Interpretive Summary: Sunflower (Helianthus annuus L.) is an important source of plant lipid and protein. Appraisement on germplasm resource is very important in breeding programs. Although many methods were used in estimating genetic diversity in early research based on morphological, physiological and biochemical data, all appeared to have obvious limitation. Most of them were unreliable due to the phenotypic variation and not sufficient loci with biochemical data. Molecular markers, such as RFLP, RAPD, AFLP and SSR etc., can be detected readily throughout plant genomes, providing discrete data that are less ambiguous than many other types of data, and can be readily used for statistical analysis. Sunflower molecular markers have been used to determine genetic differences among oilseed sunflower. However, most of the reports were focused on the wild or oilseed sunflower and little information is available about the genetic diversity of the confectionery sunflower. In this report, 23 elite confectionary sunflower varieties were evaluated based on the RAPD and AFLP data. Considerable variation among the 23 confectionary sunflowers at the genomic DNA level is detectable with AFLP markers. Although the level of polymorphism offered by AFLPs was lower than RAPDs, AFLPs are the most efficient because they have the capacity to reveal many polymorphic bands in a single lane. Therefore, RAPD or AFLP markers could clearly separate the genotypes of confectionary sunflower into heterotic groups and detect pedigree relationship among them. Additionally, the lower degree of genetic similarity and larger diversity scale among the 23 genotypes indicated that there were abundant genetic diversity among these varieties of confectionary sunflower in China.

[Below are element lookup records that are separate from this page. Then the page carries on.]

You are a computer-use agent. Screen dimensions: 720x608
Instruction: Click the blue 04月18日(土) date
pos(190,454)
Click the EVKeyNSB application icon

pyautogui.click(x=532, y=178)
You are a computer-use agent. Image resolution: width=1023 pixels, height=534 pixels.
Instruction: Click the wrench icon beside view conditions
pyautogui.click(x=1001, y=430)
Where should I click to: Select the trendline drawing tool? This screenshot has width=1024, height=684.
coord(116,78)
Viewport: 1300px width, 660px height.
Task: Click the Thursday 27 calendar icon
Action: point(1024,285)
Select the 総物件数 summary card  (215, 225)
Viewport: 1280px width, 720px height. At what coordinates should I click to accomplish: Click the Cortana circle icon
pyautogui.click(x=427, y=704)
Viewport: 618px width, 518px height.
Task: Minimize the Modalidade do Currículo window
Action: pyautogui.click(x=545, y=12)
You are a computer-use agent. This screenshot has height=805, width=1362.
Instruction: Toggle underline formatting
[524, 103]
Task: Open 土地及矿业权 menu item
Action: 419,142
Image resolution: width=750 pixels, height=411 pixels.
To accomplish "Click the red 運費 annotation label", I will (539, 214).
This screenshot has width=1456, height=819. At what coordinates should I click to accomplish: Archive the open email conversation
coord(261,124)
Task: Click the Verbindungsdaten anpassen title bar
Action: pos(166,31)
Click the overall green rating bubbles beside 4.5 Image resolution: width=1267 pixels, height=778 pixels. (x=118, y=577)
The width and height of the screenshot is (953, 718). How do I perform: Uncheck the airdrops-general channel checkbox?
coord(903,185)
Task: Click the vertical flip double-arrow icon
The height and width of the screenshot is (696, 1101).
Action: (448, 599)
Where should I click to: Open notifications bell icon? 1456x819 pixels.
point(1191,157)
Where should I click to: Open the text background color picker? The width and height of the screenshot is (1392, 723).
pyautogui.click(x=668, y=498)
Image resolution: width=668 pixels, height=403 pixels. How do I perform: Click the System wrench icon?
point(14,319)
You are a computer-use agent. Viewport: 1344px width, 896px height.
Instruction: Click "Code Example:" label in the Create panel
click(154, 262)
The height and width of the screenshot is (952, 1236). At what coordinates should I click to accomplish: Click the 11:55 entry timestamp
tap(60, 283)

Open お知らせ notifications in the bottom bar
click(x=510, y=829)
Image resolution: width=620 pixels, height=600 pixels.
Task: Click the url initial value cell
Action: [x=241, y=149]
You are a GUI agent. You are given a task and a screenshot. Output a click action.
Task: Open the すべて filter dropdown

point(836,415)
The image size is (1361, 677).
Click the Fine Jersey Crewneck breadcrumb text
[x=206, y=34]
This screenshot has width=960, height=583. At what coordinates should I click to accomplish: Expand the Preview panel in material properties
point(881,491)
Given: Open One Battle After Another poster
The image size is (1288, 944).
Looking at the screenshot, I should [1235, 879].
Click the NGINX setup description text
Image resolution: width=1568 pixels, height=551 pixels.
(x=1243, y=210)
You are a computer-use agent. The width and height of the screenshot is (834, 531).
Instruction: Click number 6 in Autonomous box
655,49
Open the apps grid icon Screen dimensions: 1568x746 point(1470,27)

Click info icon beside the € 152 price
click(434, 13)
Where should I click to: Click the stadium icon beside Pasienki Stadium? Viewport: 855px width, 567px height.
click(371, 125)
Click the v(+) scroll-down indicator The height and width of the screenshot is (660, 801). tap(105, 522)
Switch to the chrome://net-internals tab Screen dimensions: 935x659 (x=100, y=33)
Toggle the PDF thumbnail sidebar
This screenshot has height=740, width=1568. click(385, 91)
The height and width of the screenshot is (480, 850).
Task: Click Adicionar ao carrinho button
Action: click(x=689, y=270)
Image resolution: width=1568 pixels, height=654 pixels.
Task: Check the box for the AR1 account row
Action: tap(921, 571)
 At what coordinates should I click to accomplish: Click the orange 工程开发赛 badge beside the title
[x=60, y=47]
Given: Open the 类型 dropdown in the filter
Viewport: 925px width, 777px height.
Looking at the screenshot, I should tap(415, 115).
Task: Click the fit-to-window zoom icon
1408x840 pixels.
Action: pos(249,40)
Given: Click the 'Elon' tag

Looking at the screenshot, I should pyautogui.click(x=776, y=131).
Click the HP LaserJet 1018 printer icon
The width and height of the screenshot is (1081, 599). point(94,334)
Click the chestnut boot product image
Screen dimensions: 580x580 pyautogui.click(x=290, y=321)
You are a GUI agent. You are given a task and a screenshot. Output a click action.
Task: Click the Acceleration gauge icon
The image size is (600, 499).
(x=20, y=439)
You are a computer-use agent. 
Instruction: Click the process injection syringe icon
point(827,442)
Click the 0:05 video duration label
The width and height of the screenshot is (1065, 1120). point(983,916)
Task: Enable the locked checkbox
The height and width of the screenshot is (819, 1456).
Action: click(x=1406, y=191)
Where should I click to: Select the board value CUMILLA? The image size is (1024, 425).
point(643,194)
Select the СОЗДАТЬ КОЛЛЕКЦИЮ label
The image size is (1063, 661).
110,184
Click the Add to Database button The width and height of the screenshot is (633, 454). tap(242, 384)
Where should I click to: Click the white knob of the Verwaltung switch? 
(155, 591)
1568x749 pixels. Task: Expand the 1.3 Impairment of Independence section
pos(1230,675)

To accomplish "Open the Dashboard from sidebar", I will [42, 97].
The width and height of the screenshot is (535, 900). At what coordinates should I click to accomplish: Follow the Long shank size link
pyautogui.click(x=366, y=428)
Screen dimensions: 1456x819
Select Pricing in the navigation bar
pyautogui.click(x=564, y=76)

Technical Abstract: RAPDs and AFLPs were used to determine the genetic relationships among 23 elite cultivars of confectionary sunflower from different districts in China. Both approaches uniquely fingerprint each of the accessions. Twenty-six RAPD primers resulted in a total of 192 strong DNA fragments, ranging from 0.26 to 1.98 kb, among which 165 (86.12%) were polymorphic. The average number of DNA band produced by each primer was 7.38. A total of 576 AFLP markers were produced with 8 primer combinations, ranging from 100 bp to 500 bp, and 341 polymorphic bands (59.2%) were revealed. The polymorphism rate was 76.0% and the average bands amplified by per primer combination were 72. Effective number of alleles per locus of RAPD marker (1.76) was larger than that of the AFLP marker (1.65). The mean PIC value of AFLP markers (0.38) was lower than that of the RAPD markers (0.41), but AFLP marker had much more higher Ai value (38.52) than RAPD marker (6.38). Genetic similarities from RAPD data ranged from 47.84% to 82.06% and the average Nei¿s coefficient was 0.6495; the Nei¿s coefficient of similarity from AFLP data ranged from 54.15% to 83.52%, and the average Nei¿s coefficient was 0.6884. However, standard deviation (SD) of RAPDs was 0.13 but the SD of AFLPs was 0.08. In general, the RAPD data gave lower similarity values and higher SD values than those based on the AFLP analysis. The correlation coefficient between the two genetic similarity matrices was 0.51, revealing the estimations of genetic relatedness provided by the two marker systems were only moderate. However, cluster analyses of RAPD or AFLP data divided the 23 sunflower genotypes into identical 3 groups.